Мы с Линдой ходили пешком в школу имени Фрэнсис Хопкинсон, похожую на гигантскую психиатрическую лечебницу XIX века. Идти было недалеко – всего три квартала. Приятная перемена после Джермантауна, где мы таскались в школу за две мили, а школа больше походила на загородный дом. Январь выдался теплый, помню солнце, которое не отбрасывало теней – городские трущобы кисти Де Кирико.
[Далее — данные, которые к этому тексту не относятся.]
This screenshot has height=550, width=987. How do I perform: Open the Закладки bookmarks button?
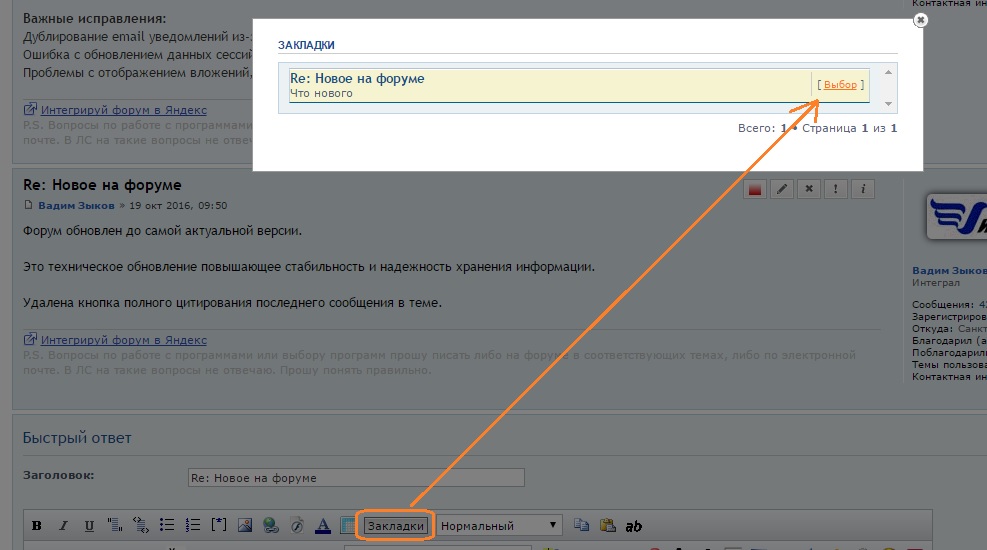click(x=397, y=526)
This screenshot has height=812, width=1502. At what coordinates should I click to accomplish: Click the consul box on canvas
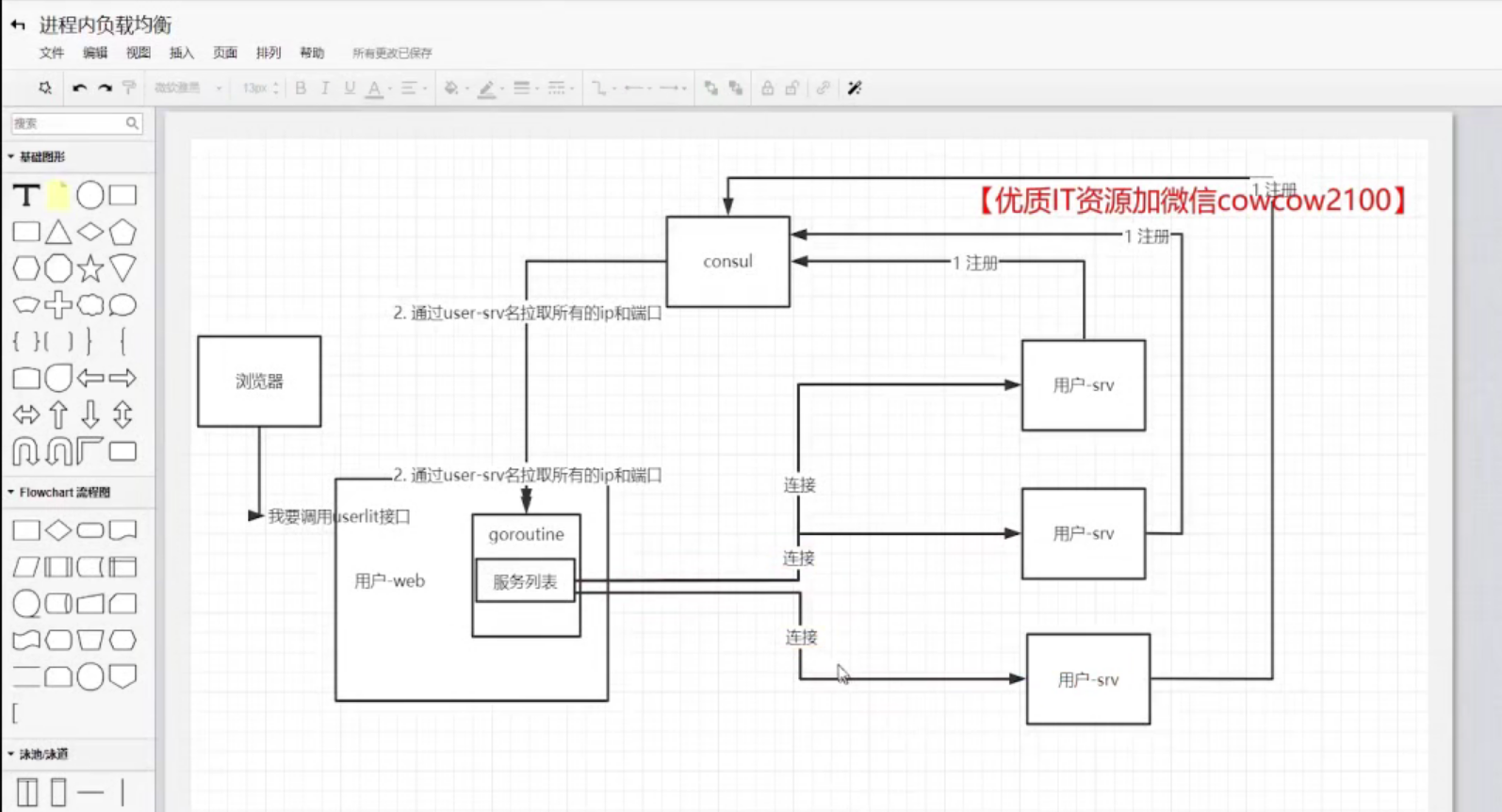(727, 261)
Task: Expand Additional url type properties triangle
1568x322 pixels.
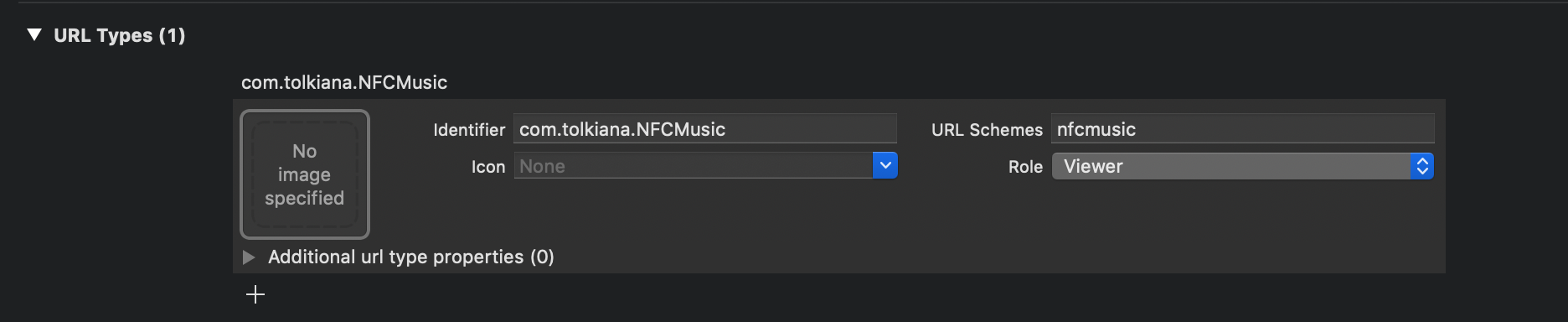Action: [249, 257]
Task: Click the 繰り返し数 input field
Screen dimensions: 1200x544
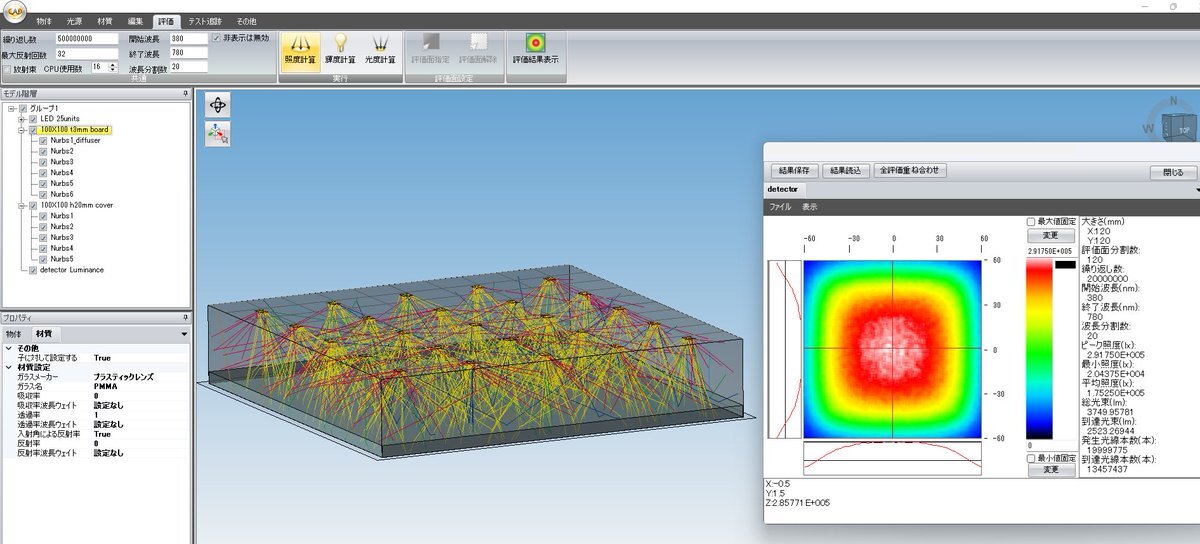Action: pyautogui.click(x=89, y=39)
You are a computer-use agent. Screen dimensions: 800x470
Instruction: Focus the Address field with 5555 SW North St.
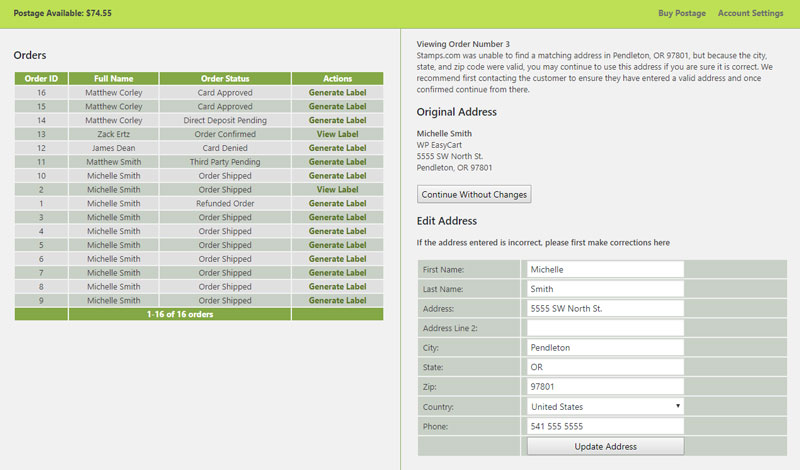pyautogui.click(x=604, y=308)
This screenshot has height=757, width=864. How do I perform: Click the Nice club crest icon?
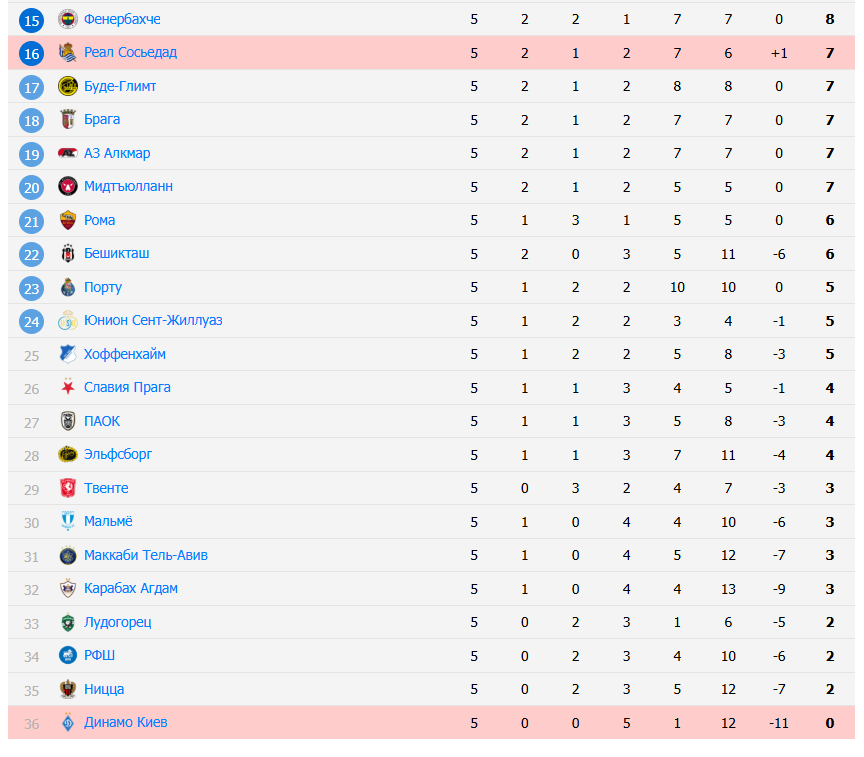tap(67, 689)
Однажды утром Линде нездоровилось, ей пришлось остаться дома и полежать. Я зашагала в школу в своем резвом темпе. Обычно я подлаживалась под Линду, а она, как могла, пыталась за мной угнаться, а если отставала, растерянно улыбалась. Присутствие сестры меня успокаивало, без нее во дворе нашей новой школы было одиноко. Нет, надо мной никто не издевался – просто в упор не видели и уж тем паче никто не считал меня кумиром. Я носила клетчатую повязку на глазу – исправляла косоглазие, череда болезней оставила отпечаток на моей наружности, а мой коричневый портфель в шотландскую клетку необъяснимо вонял муравьями. Помню: перехожу дорогу быстрым шагом и вдруг поскальзываюсь на свежеуложенном битуме. Застежка ланчбокса сломалась, новый термос грохнулся на мостовую. Я заторопилась, схватила его, сунула обратно, но пришлось еще немного задержаться: вытащила шнурок из туфли, обвязала ланчбокс, чтобы не открывался. На большой перемене села за столик одна, налила теплое какао в красный пластмассовый колпачок. Гладкое стекло внутри термоса стало похоже на карту, покрылось сетью тоненьких трещин.
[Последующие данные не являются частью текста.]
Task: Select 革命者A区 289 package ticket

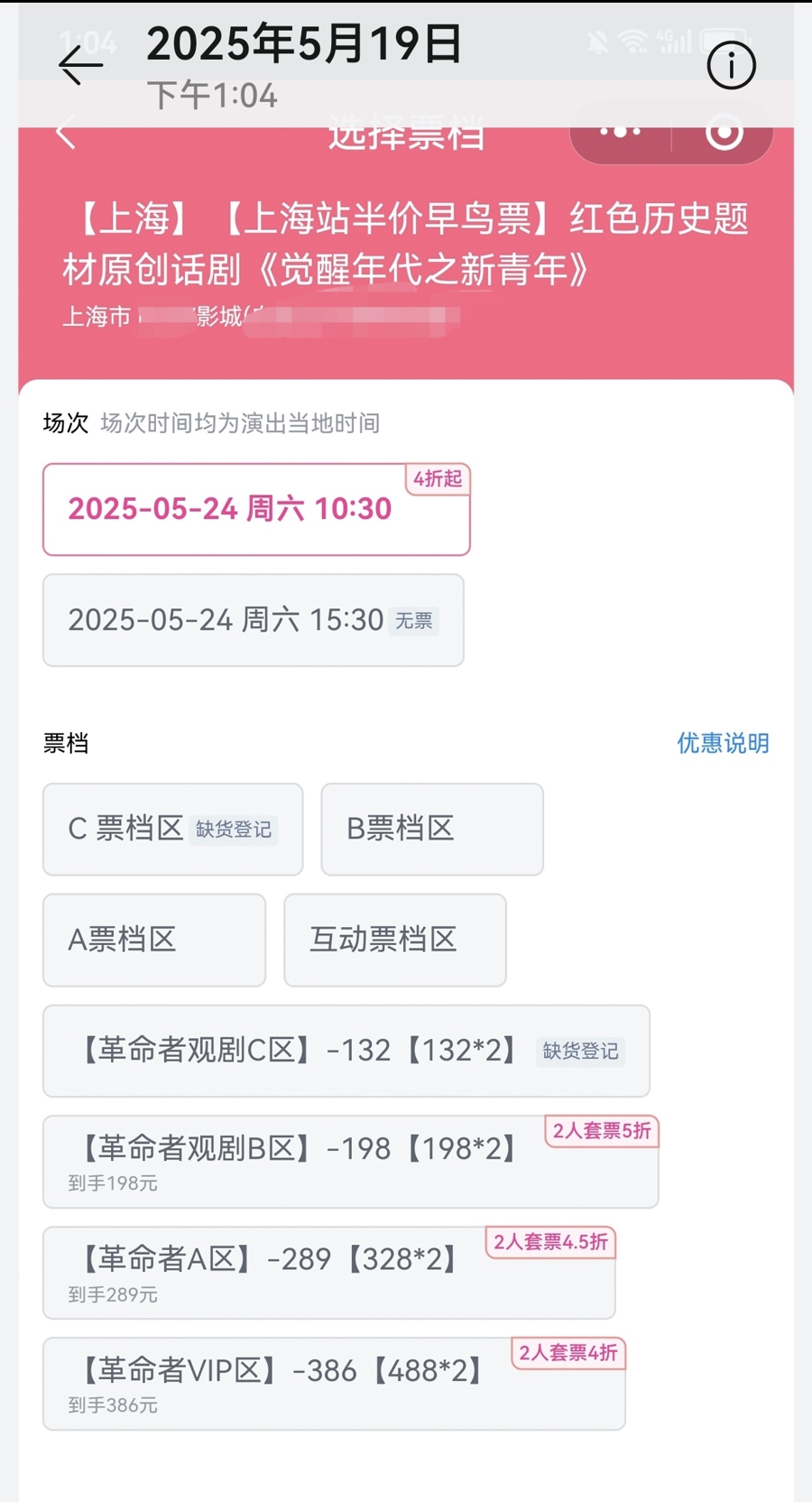Action: (328, 1272)
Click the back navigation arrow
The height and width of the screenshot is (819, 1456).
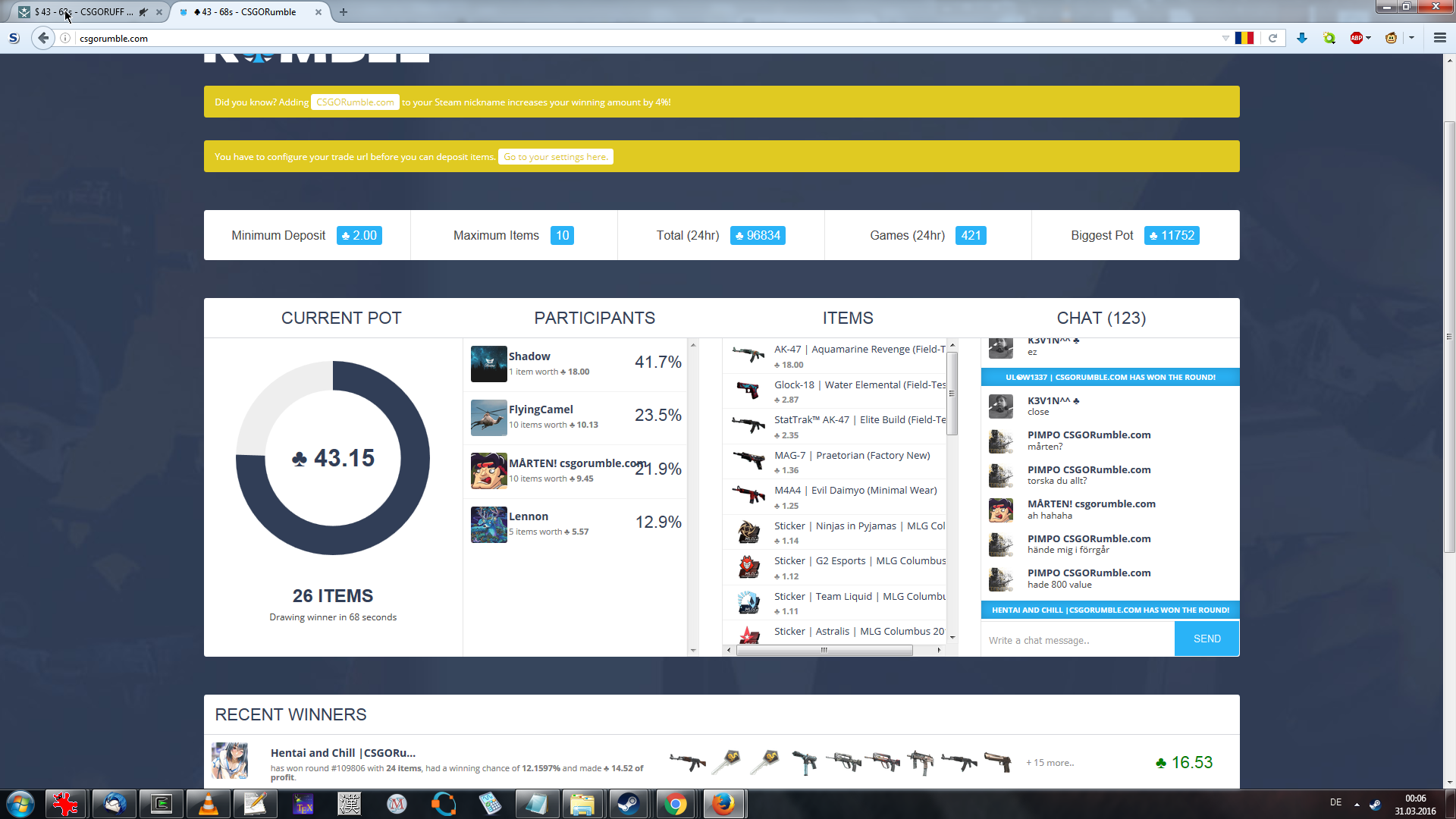tap(43, 38)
Приближались местные выборы, и школу посетил один из кандидатов в муниципальные депутаты. Принес огромный лист картона. На нем были значки с развевающимися ленточками, словно боевые медали. На перемене политик предложил значки детям. Я алчно созерцала их, но мне строго воспрещалось брать подарки от незнакомых. Каждое утро, отправляя нас в школу, мама говорила: “Не садитесь в машины к незнакомым людям, не берите ничего у незнакомых”. Я стояла одна у стены. Молодой политик, наверное, подумал, что я застенчива, подошел и спросил: “Хочешь значок?” Я лишь опустила голову, промямлила: “Не хочу”. В полном унынии присоединилась к одноклассникам. Возвращаясь в класс, они шагали гордо, щеголяя значками. Я думала о медалях солдат, бегунов и великих ученых – мадам Кюри, например. Ничего, сказала я себе, когда-нибудь сделаю что-нибудь необыкновенное и сама заслужу себе медали.
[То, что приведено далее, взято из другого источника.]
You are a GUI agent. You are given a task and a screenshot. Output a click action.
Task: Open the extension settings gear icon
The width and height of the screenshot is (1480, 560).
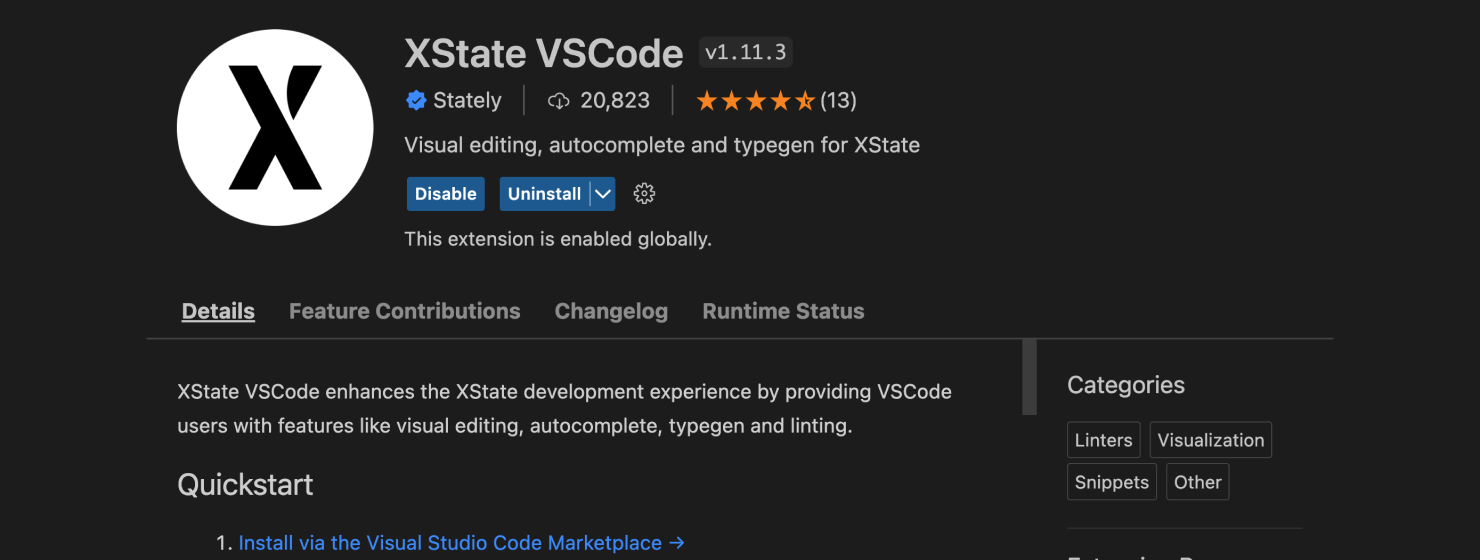644,194
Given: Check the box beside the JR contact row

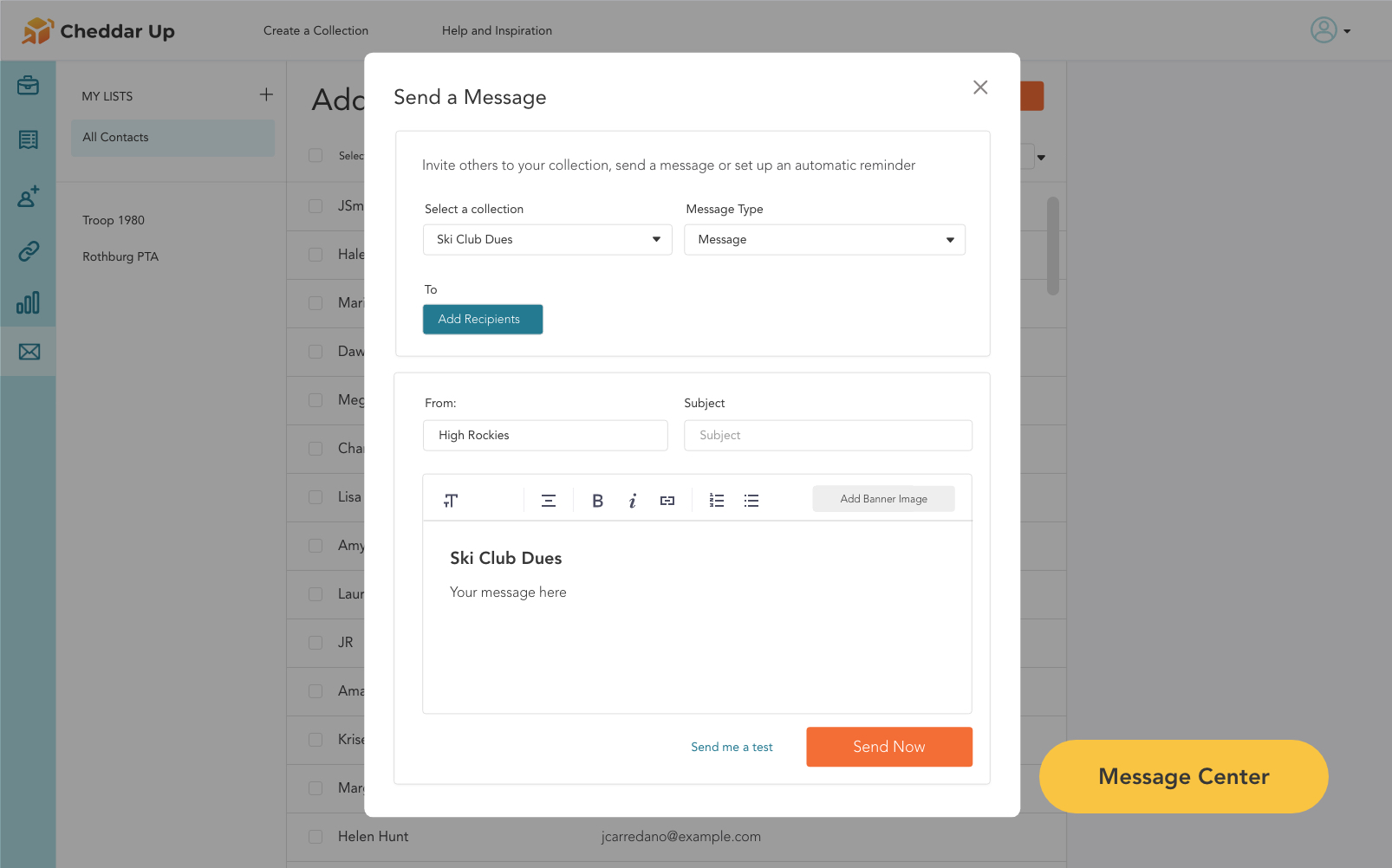Looking at the screenshot, I should tap(315, 643).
Весна приближалась. Мы подмечали, что мама воодушевлена, а папы не видать – он работал сверхурочно, чтобы подкопить денег к июню, на новоселье. Однажды вечером мы, отмытые, причесанные, уже в пижамах, уговорили маму показать нам семейные фотографии. Почти все наши пожитки хранились на складе, но коробку с фотографиями мама держала при себе – боялась потерять. Я подтащила стул к встроенному шкафу в спальне, вытянула руки, схватила с полки огромную белую коробку. Но в коробке что-то заерзало, и я ее уронила. Мама вскрикнула, из коробки во все стороны разбежались крысы. Мама в ужасе наклонилась, подняла крышку. Мы хором охнули: внутри одна труха. От драгоценных памятных снимков ничего не осталось. Свидетельства о крещении и хрупкие газетные вырезки: “Похищен ребенок Линдберга”, “Рузвельт скончался”, “Война окончена”. Первая половина ХХ века в объективе старинного фотоаппарата с мехами. Папа Фрэнк на ослике. Молодая Маргерита с моей мамой на руках. Мой отец в военной форме. Неизвестные нам сослуживцы. Мама в ночном клубе, с зачесанными наверх волосами. Тетя Глория в концертных туфлях отбивает чечетку. Бэмби в щенячестве. Наша троица, вооруженная хотдогами на палочках, широко улыбается в клубах дыма на барбекю у тети Дот. Все невосполнимые фотографии канули в прошлое, разодраны на подстилки для крысиного гнезда, стали похожи на волокна жевательного табака или черные конфетти. Все фотографии, которые так притягивали наши восхищенные взгляды и занимали наши пытливые умы. Все мы горевали. Мама плакала несколько дней. Позднее я смекнула, что владею единственным уцелевшим обрывком прошлого – газетной вырезкой в старой оловянной рамке, где мой отец, блеклый, словно призрак, рвет грудью ленточку.